France: plus en paix avec les catholiques, Macron rend visite au pape mardi
Crise migratoire, chrétiens d’Orient, changement climatique… Emmanuel Macron sera reçu mardi matin par le pape François, avec lequel le président français devrait aborder plusieurs sujets brûlants, sur fond de détente dans les relations entre les catholiques et le sommet de l’Etat. Après cette audience au Vatican, M. Macron se rendra dans l’après-midi à Saint-Jean-de-Latran pour recevoir son titre de chanoine d’honneur de cette basilique qui est la cathédrale de l’évêque de Rome, donc du pape.
Cette distinction symbolique revient automatiquement au chef de l’Etat français, tradition qui remonte au roi Henri IV, même si le gaulliste Georges Pompidou et les socialistes François Mitterrand et François Hollande ne sont pas venus en prendre possession. « Il n’y a aucune dimension spirituelle. On peut choisir de la recevoir ou pas, ici le choix a été fait d’aller jusqu’au bout. Il n’y a pas d’enjeu de laïcité », glisse-t-on à l’Elysée, anticipant les critiques en France des défenseurs d’une stricte séparation entre les religions et la sphère publique.

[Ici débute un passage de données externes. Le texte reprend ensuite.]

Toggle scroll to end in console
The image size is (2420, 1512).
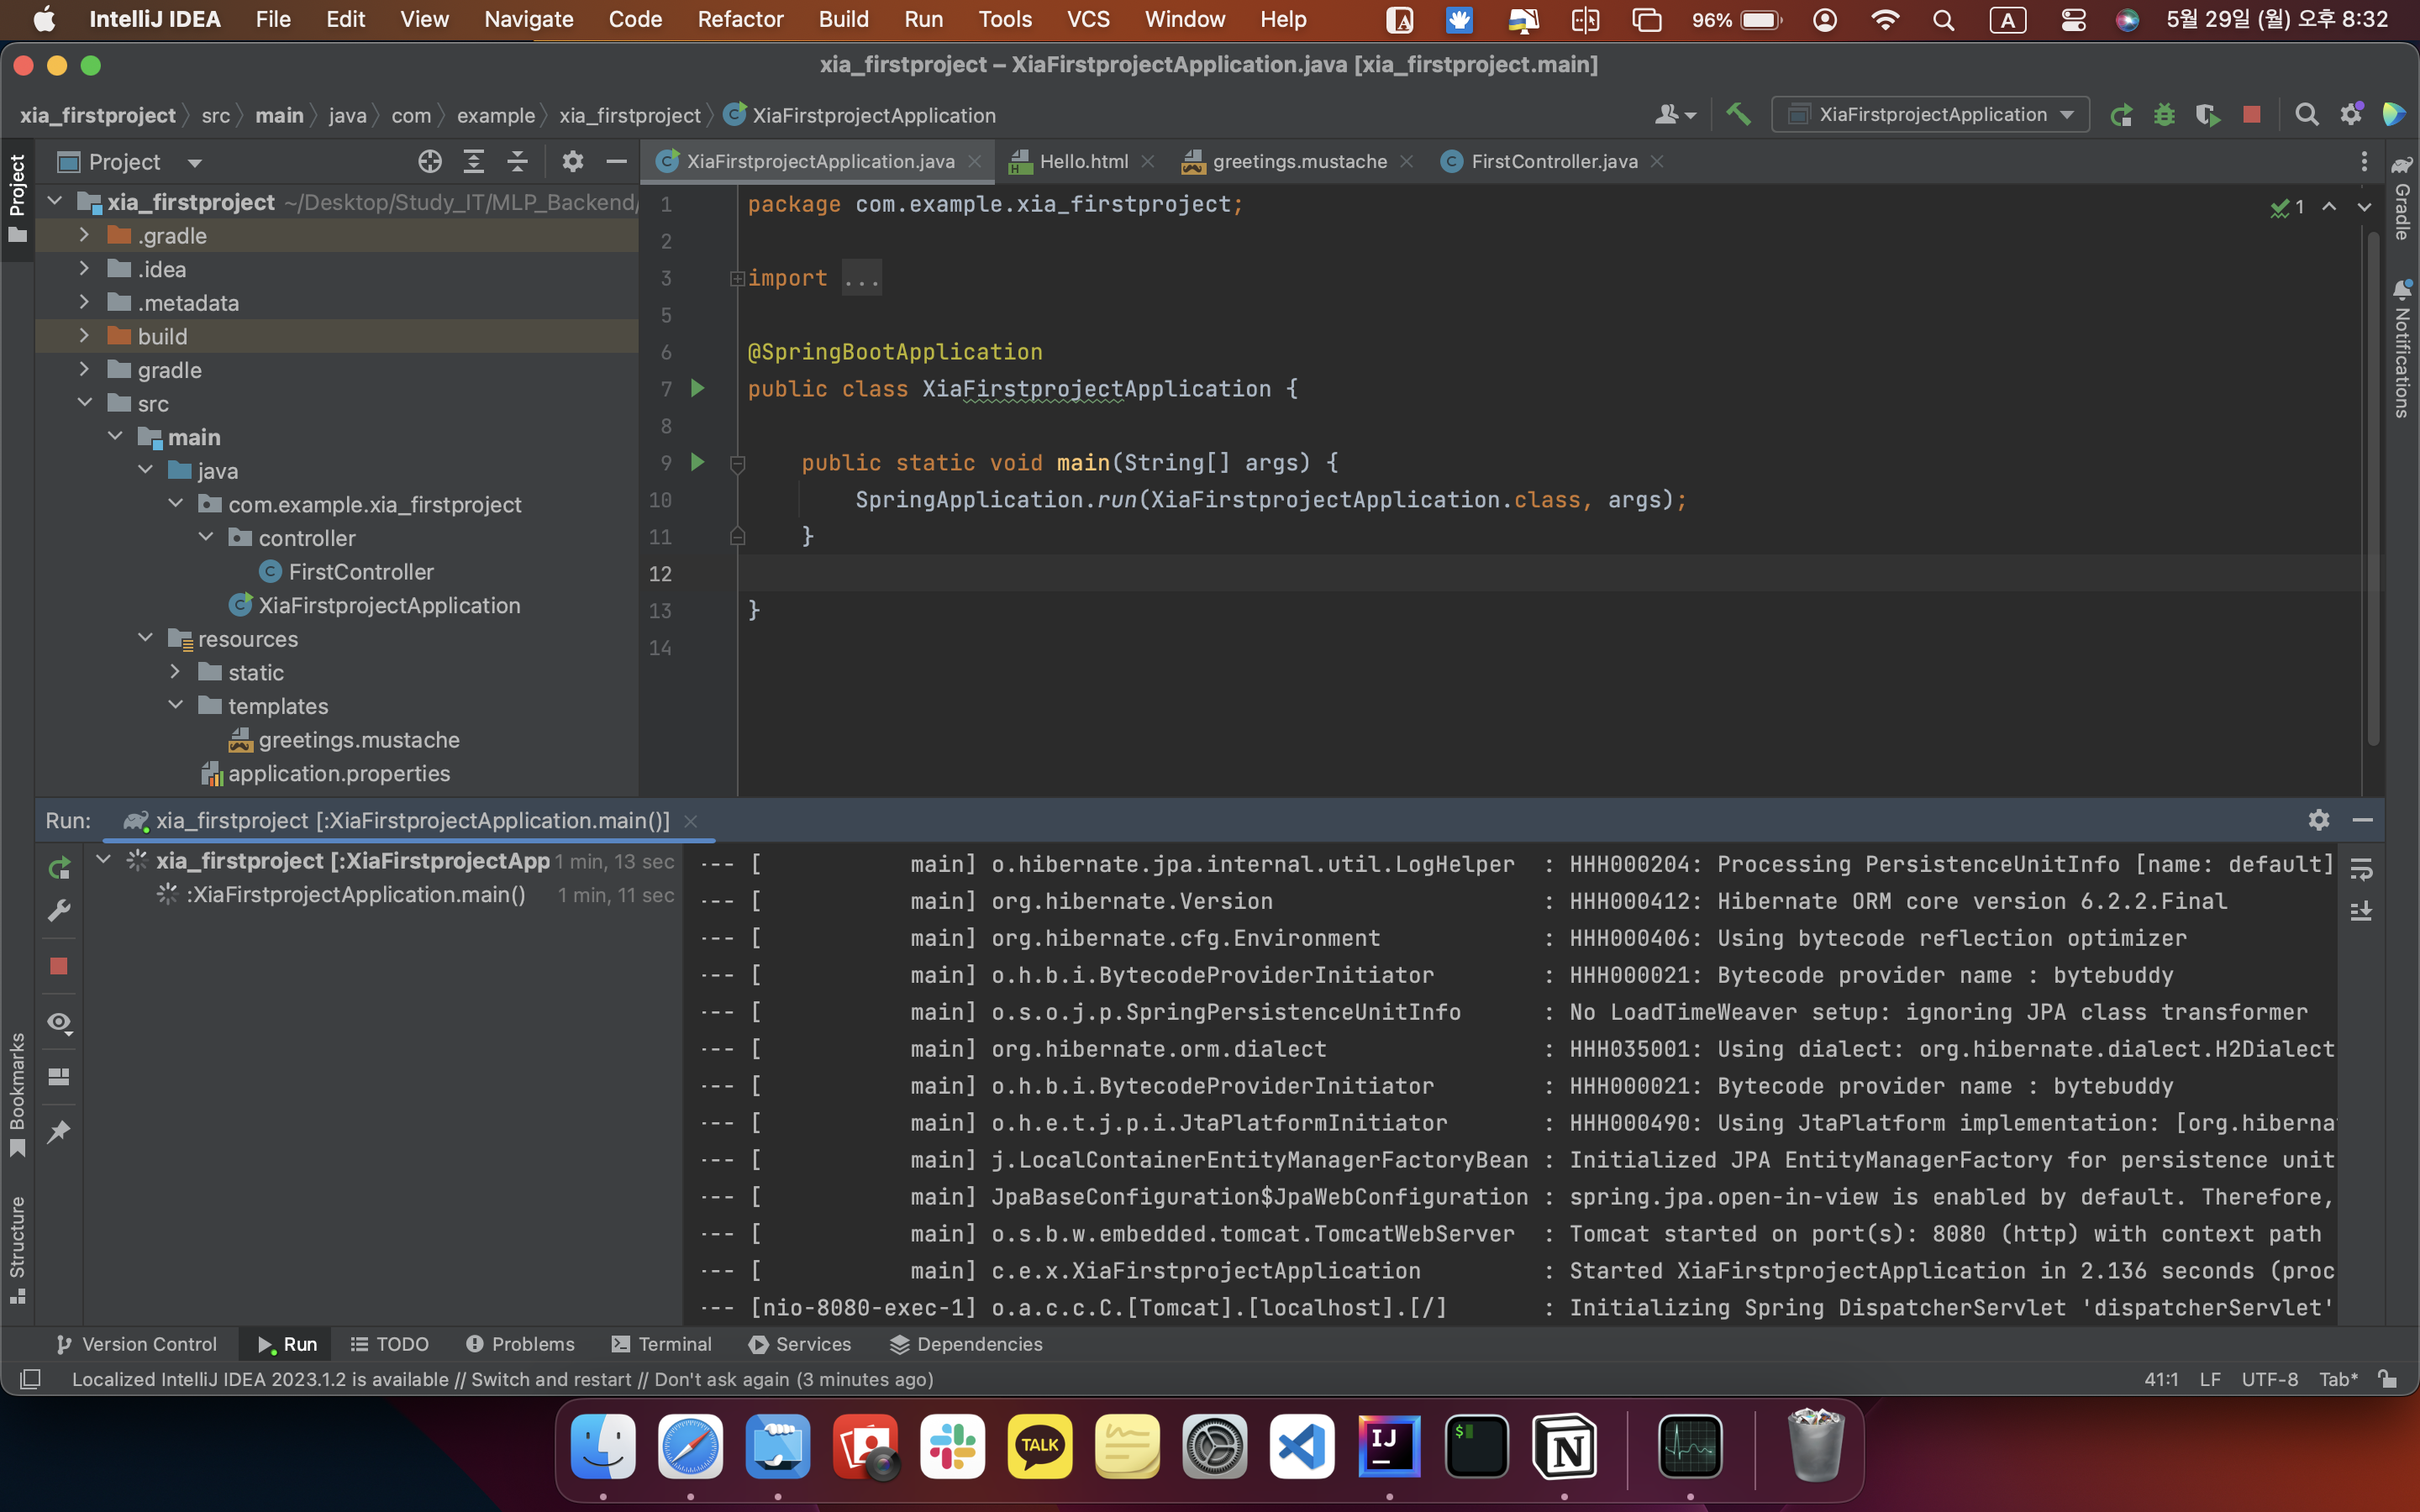[x=2361, y=911]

En 2007, Nicolas Sarkozy avait saisi l’occasion pour prononcer une allocution faisant l’éloge du « curé » ou du « pasteur » par rapport à « l’instituteur » dans la « transmission des valeurs », suscitant une polémique à gauche. Emmanuel Macron, lui, a déclaré le 9 avril à la Conférence des évêques de France (CEF), vouloir « réparer » le « lien » entre l’Église et l’Etat, « abîmé » notamment depuis l’adoption du mariage homosexuel en 2013, et avait appelé les catholiques à s’investir dans la chose publique. La gauche avait critiqué une atteinte à la laïcité dans ce discours a contrario bien reçu dans les rangs de l’Eglise.

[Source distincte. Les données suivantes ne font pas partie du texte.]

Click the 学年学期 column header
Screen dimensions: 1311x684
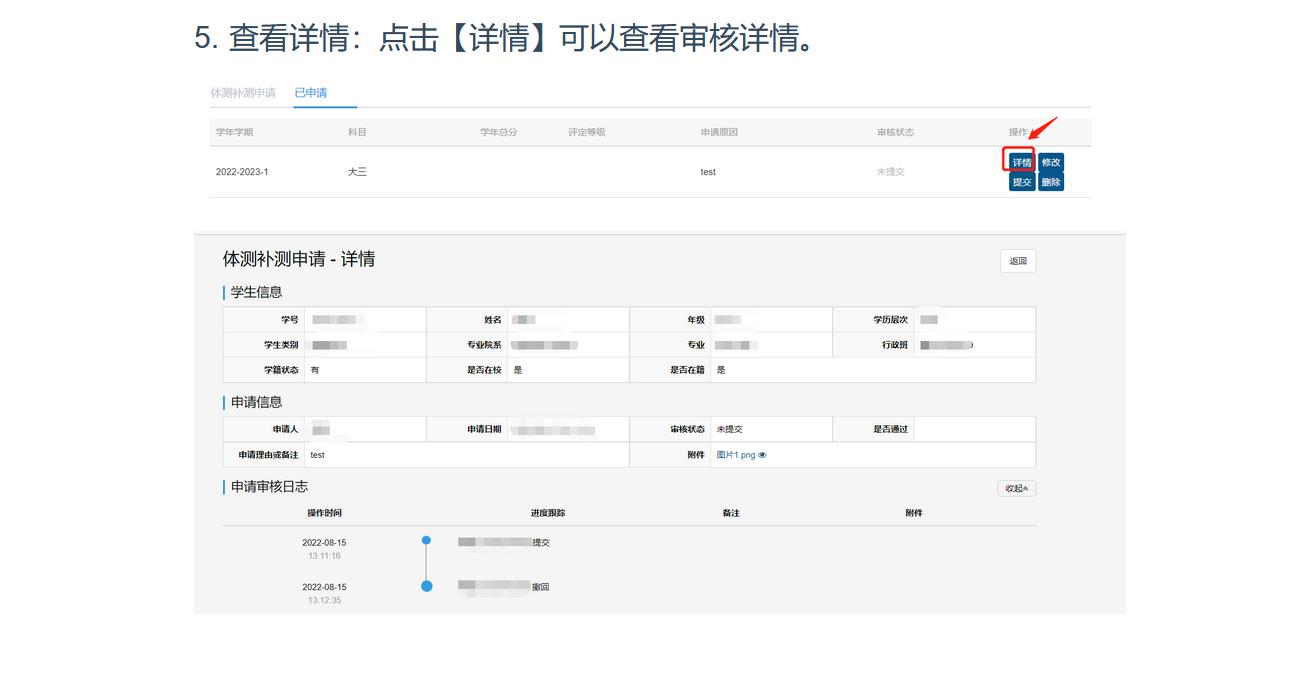pos(234,132)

C’est dans ce contexte de dialogue pacifié que le pape reçoit Emmanuel Macron. Baptisé à 12 ans dans la foi catholique, l’ancien assistant du philosophe protestant Paul Ricœur se présente aujourd’hui en « agnostique » sensible à la « transcendance ». De quoi vont parler le premier pape issu de la compagnie de Jésus et l’ancien élève, justement, d’un lycée jésuite, où il a rencontré sa future épouse Brigitte, de 25 ans son aînée ?

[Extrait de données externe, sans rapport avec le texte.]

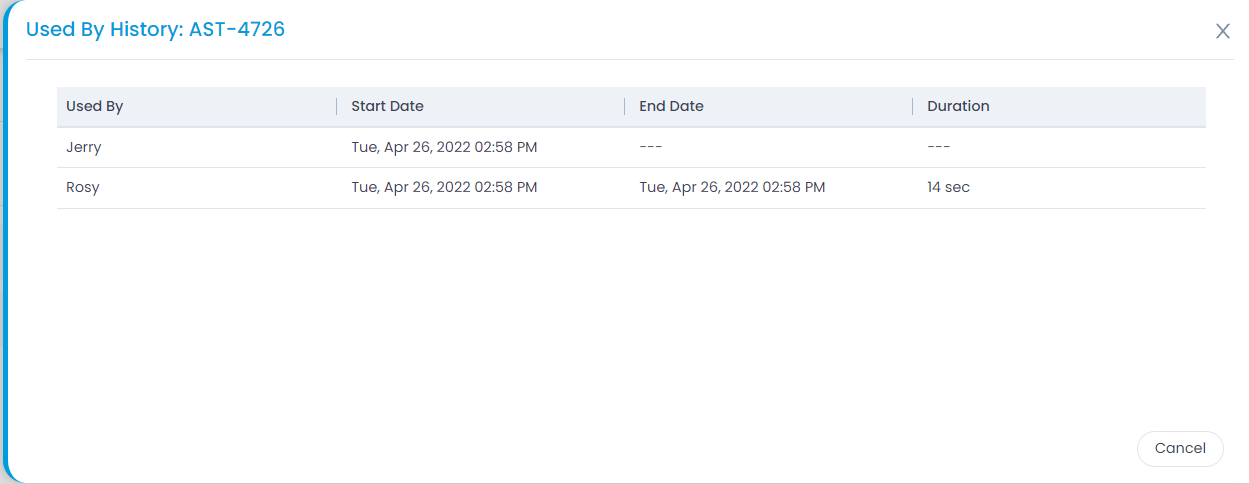Click column divider between End Date and Duration

point(913,106)
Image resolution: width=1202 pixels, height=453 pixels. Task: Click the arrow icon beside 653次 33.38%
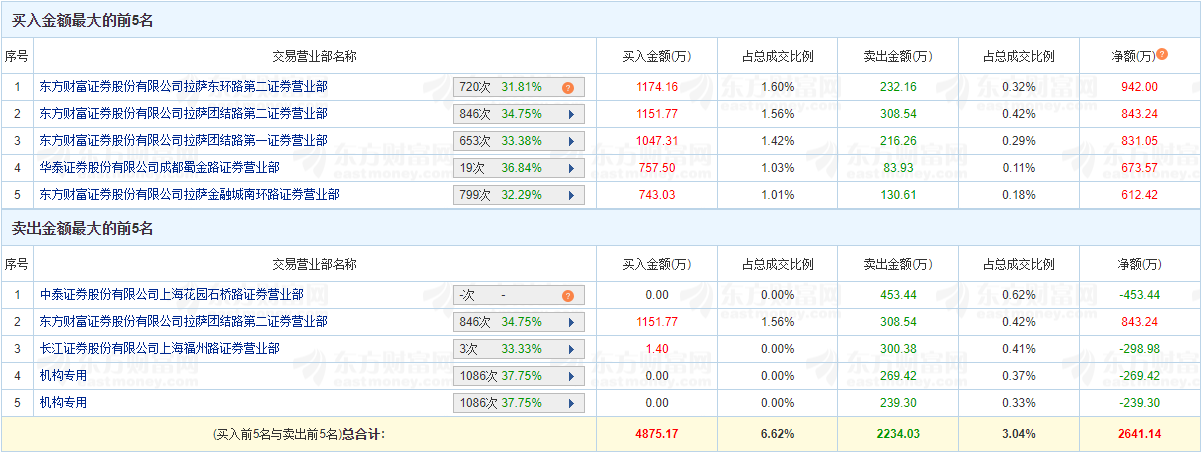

« Tous les deux ont prononcé de vibrants plaidoyers sur l’Europe, ont des convictions affirmées sur les migrants, une vision de la contribution des religions dans la société, une préoccupation des chrétiens du Moyen-Orient et plus généralement de la paix dans le monde et des risques qu’elle encourt », observe le porte-parole de la CEF, Mgr Olivier Ribadeau Dumas. « Je crois qu’ils ont de quoi discuter pendant une demi-heure », durée habituelle des audiences papales, poursuit le prélat.
L’aide au développement et le réchauffement climatique pourraient aussi être évoqués, selon l’Elysée. Il est moins probable que la conversation s’étende à l’ouverture de la procréation médicalement assistée (PMA) à toutes les femmes, promesse de campagne du candidat Macron peu populaire dans l’Eglise. Le dossier des migrants, qui déchire l’Europe et sur lequel le pape François met en avant l’impératif évangélique de l’accueil, devrait être en tête de l’ordre du jour.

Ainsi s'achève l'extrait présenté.